There are many ways to run a server log analysis but each analyse requires a long data preparation step: logs recovery, grouping them, split data in several columns, cleaning, etc. These treatments can seems really hard, especially if there are done manually…
In this technical guide, I will show you how to do all these steps quickly and exploit the logs of an OVH web hosting with Dataiku, a Data Science tool.
This tool is a small revolution in the data processing field and you will soon understand why.
I forgot…
There is a FREE version of Dataiku that has the added advantage of being installed locally so that the data remain on your machine.
Contents
- Chapter 1 : Getting Started with Dataiku DSS for Logs Analysis
- Install Dataiku DSS
- Connecting OVH server logs to Dataiku
- Your first analysis
- Chapter 2 : Preparing logs for SEO analysis
- Cleaning server logs
- Filter search engine spiders and robots (GoogleBot, BingBot, etc)
- Chapter 3 : Advanced Log Analysis for SEO
- HTTP Status code and crawl errors
- Crawl frequency per URL
- Crawler behaviours on mobile and AMP pages
- Screaming Frog Crawl + Server log Analytics
- How does your website influence crawlers? Find your own correlations
PART 1 : Your first server log analysis with Dataiku
Install Dataiku DSS
Start by instaling Dataiku DSS on your computer : https://www.dataiku.com/dss/trynow/
Connect you OVH logs to Dataiku
Go to administration (gear icon to the top right), then in the Plugins tab.
Search for the OVH Logs Importer plugin (by Jérémy Grèze) and install it.
Go back to the home page and click on + to the top left. Chose “New Project”.
Click the “+ Import your first dataset” button and select “OVH logs”.
A new page appears.
Fill in the fields with your OVH logins, the domain name you wish to study and the analysis period you are interested in. Then click on the “Test & amp; get Schema” button to start your server logs recovery.
Which period to study?
I advise you to study at least the last 30 days for a representative analysis. It will allow you, for example, to discover the pages ignored by Google Bot.
The analysis may take a few minutes depending on the period you have selected.
Once the recovery is complete, a sample of your logs appears on the right of the screen. As you can see, data are already well classified: magic! Give a name to your dataset and click the “Create” button at the top of the screen.
You will now be able to start analyzing the server logs of your website: analyze the traffic, check status codes encountered by visitors / Bots, etc.
We will start with some basic manipulations so that you can take Dataiku DSS in hand quickly.
Foreword: Dataiku DSS uses a sample of 10,000 lines to speed-up processing. You can enlarge the sample according to your computer’s capacities. You just need to click on 10 000 rows under Design Sample in the top left corner.
Your first analysis
On your dataset, click the LAB button at the top right.

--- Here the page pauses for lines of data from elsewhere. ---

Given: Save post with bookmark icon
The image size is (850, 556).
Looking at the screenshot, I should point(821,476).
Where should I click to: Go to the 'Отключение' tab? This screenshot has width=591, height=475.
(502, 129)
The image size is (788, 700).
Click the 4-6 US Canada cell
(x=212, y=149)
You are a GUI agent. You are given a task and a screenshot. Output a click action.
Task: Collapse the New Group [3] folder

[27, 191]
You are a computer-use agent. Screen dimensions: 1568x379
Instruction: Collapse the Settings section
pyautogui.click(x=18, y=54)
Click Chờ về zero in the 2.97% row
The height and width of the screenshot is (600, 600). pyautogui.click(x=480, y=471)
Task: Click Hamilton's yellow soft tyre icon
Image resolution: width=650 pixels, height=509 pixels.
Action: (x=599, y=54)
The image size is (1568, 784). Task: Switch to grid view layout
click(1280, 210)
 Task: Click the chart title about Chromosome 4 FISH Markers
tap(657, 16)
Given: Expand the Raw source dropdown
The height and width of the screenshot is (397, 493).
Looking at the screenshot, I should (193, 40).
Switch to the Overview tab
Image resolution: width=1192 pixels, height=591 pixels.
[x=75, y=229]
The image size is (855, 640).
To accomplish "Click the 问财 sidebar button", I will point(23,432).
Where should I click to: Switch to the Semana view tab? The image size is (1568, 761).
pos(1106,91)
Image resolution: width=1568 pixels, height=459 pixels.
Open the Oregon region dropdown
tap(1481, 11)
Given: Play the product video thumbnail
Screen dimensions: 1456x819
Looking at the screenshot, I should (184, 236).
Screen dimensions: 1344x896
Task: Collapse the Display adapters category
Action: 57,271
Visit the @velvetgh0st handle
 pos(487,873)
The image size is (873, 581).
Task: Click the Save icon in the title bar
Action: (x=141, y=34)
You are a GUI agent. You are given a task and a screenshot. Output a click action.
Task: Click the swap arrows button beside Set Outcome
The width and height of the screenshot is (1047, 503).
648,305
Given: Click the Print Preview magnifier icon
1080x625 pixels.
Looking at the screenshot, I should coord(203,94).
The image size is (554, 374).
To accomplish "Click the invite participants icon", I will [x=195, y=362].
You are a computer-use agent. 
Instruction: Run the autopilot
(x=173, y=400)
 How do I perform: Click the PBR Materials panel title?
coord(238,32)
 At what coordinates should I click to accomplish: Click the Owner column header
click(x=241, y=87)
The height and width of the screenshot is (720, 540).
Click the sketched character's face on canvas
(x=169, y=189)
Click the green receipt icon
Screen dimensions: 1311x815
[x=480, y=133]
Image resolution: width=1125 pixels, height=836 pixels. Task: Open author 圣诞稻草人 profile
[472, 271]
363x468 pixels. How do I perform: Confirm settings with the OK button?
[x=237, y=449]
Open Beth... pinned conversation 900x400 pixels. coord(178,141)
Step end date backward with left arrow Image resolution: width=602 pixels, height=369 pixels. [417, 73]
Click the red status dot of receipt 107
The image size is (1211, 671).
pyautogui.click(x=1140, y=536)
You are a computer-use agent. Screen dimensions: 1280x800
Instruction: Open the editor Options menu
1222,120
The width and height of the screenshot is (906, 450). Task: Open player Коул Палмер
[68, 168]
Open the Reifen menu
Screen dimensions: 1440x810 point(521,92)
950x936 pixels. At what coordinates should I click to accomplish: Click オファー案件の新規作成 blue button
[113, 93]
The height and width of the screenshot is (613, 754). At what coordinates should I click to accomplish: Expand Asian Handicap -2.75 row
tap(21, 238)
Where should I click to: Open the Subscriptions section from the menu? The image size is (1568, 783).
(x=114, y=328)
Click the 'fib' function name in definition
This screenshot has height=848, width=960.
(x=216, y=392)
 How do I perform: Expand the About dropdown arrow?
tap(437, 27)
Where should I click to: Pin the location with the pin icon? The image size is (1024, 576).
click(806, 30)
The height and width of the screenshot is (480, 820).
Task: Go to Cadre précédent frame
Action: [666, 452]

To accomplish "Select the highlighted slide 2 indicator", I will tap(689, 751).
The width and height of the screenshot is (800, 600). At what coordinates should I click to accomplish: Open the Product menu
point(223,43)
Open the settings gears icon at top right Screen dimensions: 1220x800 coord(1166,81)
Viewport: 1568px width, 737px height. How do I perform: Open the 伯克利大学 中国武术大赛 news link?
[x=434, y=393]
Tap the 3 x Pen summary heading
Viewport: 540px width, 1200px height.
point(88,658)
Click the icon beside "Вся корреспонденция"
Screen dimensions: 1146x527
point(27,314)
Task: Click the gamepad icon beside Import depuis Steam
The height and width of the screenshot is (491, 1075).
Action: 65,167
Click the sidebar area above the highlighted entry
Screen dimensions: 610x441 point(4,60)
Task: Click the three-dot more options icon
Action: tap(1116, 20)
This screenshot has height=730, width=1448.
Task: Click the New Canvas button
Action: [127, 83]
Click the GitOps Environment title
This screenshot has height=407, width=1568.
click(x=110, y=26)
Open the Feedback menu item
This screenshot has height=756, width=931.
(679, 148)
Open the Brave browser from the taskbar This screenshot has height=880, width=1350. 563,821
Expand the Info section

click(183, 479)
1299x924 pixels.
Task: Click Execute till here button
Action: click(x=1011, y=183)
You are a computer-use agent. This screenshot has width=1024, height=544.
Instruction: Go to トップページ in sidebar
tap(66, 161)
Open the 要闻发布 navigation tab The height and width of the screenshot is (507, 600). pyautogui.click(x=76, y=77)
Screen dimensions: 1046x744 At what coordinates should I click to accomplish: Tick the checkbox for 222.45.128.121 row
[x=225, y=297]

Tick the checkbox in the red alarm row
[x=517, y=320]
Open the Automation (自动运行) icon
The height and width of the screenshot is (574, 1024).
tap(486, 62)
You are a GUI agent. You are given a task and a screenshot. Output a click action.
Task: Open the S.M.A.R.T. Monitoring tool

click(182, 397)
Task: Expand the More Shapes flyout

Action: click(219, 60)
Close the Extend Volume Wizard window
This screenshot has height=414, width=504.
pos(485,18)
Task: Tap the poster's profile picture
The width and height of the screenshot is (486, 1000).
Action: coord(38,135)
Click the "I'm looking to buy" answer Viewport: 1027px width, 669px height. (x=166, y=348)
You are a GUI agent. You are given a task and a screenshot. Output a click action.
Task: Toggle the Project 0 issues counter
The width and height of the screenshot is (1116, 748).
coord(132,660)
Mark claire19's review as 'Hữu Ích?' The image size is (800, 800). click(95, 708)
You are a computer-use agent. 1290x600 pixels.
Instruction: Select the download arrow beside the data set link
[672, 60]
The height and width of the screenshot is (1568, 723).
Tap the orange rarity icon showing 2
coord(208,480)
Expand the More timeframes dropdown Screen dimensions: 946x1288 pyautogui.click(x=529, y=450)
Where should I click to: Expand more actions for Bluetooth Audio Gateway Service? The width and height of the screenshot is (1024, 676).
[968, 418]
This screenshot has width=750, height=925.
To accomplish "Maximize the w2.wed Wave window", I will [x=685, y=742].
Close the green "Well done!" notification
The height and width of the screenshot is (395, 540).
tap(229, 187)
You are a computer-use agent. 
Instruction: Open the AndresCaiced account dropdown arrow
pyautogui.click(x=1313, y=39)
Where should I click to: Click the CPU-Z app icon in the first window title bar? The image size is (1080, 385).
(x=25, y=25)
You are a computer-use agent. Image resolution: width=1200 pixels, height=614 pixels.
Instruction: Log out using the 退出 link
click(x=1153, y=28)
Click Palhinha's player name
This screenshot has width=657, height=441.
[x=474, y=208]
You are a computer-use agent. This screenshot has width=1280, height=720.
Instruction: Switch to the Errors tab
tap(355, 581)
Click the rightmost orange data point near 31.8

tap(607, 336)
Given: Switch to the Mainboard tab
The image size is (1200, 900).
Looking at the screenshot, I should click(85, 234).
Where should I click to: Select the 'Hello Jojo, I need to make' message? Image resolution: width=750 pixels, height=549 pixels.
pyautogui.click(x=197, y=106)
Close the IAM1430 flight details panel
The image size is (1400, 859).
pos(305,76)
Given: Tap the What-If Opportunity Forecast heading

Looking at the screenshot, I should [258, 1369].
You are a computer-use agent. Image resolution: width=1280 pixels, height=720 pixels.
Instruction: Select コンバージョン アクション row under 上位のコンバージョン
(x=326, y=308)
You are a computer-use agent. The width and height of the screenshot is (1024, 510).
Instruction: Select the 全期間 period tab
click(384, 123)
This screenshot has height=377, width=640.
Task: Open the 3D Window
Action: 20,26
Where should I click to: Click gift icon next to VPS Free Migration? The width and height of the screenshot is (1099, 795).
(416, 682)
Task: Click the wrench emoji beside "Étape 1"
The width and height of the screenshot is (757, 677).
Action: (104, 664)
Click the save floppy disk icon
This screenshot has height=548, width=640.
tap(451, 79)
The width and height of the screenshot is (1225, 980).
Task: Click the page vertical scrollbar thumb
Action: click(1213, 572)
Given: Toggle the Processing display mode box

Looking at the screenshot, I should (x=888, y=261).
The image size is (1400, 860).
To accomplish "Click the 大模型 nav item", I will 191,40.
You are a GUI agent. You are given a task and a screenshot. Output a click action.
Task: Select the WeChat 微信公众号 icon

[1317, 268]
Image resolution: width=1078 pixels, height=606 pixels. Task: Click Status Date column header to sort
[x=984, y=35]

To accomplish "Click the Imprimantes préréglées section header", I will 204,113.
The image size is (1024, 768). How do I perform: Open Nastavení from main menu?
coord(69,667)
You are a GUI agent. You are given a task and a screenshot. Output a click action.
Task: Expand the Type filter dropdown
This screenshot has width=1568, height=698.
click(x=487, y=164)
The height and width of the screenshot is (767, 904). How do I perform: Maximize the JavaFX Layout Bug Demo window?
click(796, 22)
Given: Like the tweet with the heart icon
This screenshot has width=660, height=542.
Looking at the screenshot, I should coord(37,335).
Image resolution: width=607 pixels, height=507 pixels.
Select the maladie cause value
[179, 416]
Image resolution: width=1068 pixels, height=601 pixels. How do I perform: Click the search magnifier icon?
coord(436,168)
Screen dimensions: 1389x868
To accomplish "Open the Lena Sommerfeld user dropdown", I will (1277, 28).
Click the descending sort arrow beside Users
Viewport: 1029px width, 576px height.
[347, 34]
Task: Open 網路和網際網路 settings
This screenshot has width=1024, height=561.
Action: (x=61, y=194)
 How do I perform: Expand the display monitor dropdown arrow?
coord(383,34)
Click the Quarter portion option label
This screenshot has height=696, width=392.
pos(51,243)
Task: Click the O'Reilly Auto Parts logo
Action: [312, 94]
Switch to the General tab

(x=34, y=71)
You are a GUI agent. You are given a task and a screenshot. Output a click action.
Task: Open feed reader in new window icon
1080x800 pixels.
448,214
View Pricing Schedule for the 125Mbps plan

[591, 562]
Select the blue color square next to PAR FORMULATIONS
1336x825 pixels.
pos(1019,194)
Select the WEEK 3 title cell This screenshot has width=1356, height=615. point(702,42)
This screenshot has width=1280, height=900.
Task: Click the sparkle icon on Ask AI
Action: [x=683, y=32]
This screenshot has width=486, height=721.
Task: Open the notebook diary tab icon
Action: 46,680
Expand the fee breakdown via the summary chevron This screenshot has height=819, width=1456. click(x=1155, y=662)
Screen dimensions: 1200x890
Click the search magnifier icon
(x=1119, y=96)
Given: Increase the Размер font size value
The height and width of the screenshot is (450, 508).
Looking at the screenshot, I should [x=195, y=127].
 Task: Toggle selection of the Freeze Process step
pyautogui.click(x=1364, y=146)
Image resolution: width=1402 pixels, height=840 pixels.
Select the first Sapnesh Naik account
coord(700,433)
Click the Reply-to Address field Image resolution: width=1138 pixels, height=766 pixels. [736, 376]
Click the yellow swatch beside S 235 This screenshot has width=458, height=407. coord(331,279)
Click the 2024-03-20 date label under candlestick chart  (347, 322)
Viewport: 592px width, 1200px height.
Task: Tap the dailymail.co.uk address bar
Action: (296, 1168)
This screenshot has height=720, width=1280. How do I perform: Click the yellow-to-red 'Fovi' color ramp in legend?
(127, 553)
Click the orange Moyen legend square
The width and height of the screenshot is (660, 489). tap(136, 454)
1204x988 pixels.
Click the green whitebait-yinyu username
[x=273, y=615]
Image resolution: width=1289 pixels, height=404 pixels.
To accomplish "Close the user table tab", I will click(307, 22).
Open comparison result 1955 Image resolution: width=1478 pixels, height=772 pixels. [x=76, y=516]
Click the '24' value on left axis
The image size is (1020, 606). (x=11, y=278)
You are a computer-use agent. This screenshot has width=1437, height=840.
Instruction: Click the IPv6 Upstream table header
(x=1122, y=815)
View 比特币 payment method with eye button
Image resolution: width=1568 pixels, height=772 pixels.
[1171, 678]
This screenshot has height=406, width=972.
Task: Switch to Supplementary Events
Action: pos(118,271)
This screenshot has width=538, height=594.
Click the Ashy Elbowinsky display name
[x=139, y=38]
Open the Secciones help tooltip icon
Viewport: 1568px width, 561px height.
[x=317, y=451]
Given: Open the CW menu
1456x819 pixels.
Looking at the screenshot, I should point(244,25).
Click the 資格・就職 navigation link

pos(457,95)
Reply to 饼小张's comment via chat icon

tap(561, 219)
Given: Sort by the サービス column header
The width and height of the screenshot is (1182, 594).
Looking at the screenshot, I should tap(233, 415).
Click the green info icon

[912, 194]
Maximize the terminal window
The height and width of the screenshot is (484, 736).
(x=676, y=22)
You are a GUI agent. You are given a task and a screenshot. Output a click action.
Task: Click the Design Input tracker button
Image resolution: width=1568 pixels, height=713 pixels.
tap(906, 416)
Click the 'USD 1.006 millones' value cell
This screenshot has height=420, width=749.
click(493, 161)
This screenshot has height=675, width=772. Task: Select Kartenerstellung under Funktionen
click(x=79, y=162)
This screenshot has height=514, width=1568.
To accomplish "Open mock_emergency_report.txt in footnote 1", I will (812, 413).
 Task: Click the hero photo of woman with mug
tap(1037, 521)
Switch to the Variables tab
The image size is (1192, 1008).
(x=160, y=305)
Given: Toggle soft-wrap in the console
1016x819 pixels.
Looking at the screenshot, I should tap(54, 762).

A pop-up appears, click on “NEW Prepare data and build models” to create your analysis.
Click the green “+ ADD A NEW STEP” button and choose the library you are interested in.
You will have to repeat this operation each time I will talk about analysis creation.
Status code encountered by visitors
Click on the column heading “status” then on “Analysis …”. Congratulations you just made your first server log analysis!
Very simplistic, but really interesting: here you have the distribution of all the status codes actually encountered by the visitors (humans and bots) of your site.
Tip: Clicking the gear icon of each line will allow you to perform processing in your dataset. For example, display only the rows that contain the status code 404 to prioritize your strategy.Visitor IP adresses geolocation
Dataiku DSS offers several ways to enrich your datasets via external APIs and databases.
Here we will enrich the IP addresses with geographical information: countries, regions, cities.
Click on the column heading “host” and then on “Resolve GeoIP”. 7 new columns appear.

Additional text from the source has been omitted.